O ex-presidente do Governo, José Luis Rodríguez Zapatero, sustenta que as joias sob investigação judicial foram "um presente de cortesia pessoal de há muitos anos" e explica que as guardava em um cofre de seu escritório, sem "ânimo patrimonial" nem "intenção de fraudar".
Em uma entrevista no programa 'Mañaneros 360' da La 1 de TVE, coletada pela Europa Press, ele se recusou a precisar se as joias, avaliadas em 1,3 milhões de euros e localizadas pela UDEF em um cofre de seu escritório na rua Ferraz, procedem de um país como a Arábia Saudita, remetendo-se às esclarecimentos que oferecerá diante do juiz da Audiência Nacional José Luis Calama.

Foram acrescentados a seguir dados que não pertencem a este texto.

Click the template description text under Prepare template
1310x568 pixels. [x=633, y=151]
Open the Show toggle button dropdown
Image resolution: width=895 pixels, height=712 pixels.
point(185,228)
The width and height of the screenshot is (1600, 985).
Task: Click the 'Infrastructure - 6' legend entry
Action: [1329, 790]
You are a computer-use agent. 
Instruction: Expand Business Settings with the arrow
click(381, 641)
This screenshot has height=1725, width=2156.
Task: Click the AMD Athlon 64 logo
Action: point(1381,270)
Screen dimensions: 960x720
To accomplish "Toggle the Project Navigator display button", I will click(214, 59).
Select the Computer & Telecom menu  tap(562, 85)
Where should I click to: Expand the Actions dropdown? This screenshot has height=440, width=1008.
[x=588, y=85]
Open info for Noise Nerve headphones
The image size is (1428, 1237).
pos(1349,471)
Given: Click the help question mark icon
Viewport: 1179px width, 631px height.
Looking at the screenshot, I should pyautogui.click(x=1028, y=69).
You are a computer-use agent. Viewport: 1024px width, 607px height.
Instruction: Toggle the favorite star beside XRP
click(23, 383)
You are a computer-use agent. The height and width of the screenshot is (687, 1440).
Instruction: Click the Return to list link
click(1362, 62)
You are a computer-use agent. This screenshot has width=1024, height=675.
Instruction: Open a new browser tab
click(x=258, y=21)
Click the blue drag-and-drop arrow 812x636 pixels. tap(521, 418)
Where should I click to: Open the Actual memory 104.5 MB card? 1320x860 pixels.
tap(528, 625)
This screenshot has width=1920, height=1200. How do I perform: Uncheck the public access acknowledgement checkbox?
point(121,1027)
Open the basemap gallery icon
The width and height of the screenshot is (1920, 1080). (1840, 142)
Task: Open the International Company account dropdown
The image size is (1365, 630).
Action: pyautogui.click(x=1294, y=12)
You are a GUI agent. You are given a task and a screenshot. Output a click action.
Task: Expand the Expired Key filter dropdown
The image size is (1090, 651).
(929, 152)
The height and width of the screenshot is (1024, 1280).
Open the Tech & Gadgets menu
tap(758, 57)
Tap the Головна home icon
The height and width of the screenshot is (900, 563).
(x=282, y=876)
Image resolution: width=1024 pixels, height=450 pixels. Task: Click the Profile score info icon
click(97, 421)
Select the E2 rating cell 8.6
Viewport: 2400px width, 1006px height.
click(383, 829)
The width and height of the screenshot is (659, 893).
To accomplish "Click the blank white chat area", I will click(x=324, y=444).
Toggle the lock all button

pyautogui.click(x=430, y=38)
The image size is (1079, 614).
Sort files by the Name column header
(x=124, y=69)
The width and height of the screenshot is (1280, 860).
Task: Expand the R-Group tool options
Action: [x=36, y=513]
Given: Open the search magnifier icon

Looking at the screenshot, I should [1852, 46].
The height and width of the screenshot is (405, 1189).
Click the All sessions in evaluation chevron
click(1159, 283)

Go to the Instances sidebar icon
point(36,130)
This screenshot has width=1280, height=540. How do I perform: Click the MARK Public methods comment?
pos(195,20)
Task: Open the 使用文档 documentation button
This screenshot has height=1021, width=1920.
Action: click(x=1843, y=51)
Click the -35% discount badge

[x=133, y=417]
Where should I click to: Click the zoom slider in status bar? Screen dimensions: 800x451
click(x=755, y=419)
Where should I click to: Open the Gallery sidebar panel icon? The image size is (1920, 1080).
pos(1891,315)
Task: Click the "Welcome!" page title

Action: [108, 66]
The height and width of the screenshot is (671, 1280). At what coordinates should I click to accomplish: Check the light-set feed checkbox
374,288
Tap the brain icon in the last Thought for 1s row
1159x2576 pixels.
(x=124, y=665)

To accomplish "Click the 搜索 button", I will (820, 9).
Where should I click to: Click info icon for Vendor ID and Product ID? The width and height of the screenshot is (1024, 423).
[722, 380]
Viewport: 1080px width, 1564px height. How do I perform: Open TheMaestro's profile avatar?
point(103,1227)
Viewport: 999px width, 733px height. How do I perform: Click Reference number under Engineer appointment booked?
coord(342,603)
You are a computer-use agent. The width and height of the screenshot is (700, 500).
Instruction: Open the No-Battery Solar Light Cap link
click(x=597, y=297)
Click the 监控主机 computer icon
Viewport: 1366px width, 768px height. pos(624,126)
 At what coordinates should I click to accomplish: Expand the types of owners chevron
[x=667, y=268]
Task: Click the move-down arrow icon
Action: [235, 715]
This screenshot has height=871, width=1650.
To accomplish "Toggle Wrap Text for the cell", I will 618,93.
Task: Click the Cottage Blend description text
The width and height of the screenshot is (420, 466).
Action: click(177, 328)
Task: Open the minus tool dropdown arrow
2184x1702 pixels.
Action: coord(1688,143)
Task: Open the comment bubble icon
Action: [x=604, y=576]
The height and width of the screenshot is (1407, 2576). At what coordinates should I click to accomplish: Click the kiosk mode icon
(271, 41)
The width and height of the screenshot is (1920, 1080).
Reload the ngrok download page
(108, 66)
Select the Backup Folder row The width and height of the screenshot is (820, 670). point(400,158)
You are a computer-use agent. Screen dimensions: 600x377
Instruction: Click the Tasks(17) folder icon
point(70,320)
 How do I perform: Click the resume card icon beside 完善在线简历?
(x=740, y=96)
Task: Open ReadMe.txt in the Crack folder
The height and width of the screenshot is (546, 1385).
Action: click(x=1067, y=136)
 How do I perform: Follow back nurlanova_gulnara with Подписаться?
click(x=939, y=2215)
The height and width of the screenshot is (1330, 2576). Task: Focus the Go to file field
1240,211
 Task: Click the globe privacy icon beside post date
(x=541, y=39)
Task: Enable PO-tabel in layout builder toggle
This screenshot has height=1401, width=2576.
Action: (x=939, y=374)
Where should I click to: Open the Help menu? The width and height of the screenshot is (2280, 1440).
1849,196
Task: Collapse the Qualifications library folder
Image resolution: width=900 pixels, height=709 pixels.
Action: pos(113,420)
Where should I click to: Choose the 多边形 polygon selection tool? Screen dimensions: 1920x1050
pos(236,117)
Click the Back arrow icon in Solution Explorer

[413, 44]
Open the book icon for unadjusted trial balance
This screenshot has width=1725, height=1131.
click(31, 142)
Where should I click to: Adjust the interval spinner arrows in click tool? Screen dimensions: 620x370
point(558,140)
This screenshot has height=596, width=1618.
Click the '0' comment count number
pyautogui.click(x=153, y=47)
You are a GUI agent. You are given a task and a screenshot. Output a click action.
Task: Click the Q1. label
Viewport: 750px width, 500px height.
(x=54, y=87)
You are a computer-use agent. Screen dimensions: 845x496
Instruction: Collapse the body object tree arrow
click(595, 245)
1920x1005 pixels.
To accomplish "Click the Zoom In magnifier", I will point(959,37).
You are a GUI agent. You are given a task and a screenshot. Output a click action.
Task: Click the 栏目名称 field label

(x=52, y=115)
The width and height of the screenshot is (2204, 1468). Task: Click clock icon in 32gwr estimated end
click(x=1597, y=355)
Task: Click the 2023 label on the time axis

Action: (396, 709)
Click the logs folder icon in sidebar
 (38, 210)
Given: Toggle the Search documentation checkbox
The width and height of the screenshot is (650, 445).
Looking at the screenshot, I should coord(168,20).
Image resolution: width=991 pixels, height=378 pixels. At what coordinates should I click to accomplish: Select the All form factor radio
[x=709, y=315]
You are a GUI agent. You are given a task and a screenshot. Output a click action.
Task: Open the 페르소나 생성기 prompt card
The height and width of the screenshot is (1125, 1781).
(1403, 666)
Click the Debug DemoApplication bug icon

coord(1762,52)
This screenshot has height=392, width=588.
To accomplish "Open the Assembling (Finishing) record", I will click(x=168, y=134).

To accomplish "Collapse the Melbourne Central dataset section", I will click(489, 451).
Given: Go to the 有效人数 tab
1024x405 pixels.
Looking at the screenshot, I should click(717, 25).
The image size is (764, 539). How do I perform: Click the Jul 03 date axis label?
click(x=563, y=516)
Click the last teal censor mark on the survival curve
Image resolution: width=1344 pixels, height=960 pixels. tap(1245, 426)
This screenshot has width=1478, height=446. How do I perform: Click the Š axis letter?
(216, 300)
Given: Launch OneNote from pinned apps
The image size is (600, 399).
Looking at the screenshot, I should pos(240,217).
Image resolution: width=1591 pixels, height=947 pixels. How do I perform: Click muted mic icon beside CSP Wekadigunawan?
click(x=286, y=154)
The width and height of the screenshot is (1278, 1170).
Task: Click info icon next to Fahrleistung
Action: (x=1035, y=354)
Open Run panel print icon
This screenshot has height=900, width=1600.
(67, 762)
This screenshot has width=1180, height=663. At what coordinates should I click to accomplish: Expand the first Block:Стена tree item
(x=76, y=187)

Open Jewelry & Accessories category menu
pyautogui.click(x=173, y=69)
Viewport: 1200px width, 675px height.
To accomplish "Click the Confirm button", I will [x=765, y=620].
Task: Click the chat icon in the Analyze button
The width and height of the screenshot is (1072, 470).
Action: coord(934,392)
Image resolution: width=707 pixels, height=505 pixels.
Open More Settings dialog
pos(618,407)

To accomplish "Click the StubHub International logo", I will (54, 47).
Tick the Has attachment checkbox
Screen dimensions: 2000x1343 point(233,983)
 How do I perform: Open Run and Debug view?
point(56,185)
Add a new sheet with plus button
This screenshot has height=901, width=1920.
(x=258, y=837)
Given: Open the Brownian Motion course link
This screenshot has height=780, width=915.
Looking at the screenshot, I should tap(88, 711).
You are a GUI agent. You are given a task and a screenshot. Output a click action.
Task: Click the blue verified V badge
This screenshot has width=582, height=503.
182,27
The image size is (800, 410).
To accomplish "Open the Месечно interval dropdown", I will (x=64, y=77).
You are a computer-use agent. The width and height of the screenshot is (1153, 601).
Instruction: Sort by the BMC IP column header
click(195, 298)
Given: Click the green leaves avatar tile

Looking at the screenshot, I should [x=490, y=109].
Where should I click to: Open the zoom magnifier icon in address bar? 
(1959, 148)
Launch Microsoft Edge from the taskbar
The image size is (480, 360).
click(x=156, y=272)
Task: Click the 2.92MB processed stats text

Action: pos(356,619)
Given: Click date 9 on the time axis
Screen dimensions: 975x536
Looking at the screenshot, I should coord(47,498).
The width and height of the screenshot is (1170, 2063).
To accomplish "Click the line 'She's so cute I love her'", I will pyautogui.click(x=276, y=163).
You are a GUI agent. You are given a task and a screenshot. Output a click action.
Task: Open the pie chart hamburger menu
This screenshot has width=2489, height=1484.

"Não há nenhum ânimo patrimonial, não tem nada a ver com nenhuma tarefa política, nem nada; é um presente de cortesia pessoal de há muitos anos", assinalou durante a entrevista.
O ex-chefe do Executivo afirmou que desconhecia o valor econômico que foi atribuído às joias e adiantou que aceitará se submeter a uma perícia complementar de contraste. "A última coisa que eu pensava era no valor patrimonial", explicou, apontando que as peças estavam guardadas em um cofre junto a outros presentes e bens de caráter familiar.
O ex-mandatário admitiu que "certamente teria tomado outra decisão naquele momento", quando recebeu o presente há anos —sem precisar a data—, embora tenha reiterado que se tratou de um presente de "uso de cortesia pessoal".
Questionado se violou o código de boa governança que ele mesmo impulsionou quando presidia o Executivo, e que limita a aceitação de presentes desse tipo, Zapatero reconheceu que se trata de uma questão "interpretável, como tudo".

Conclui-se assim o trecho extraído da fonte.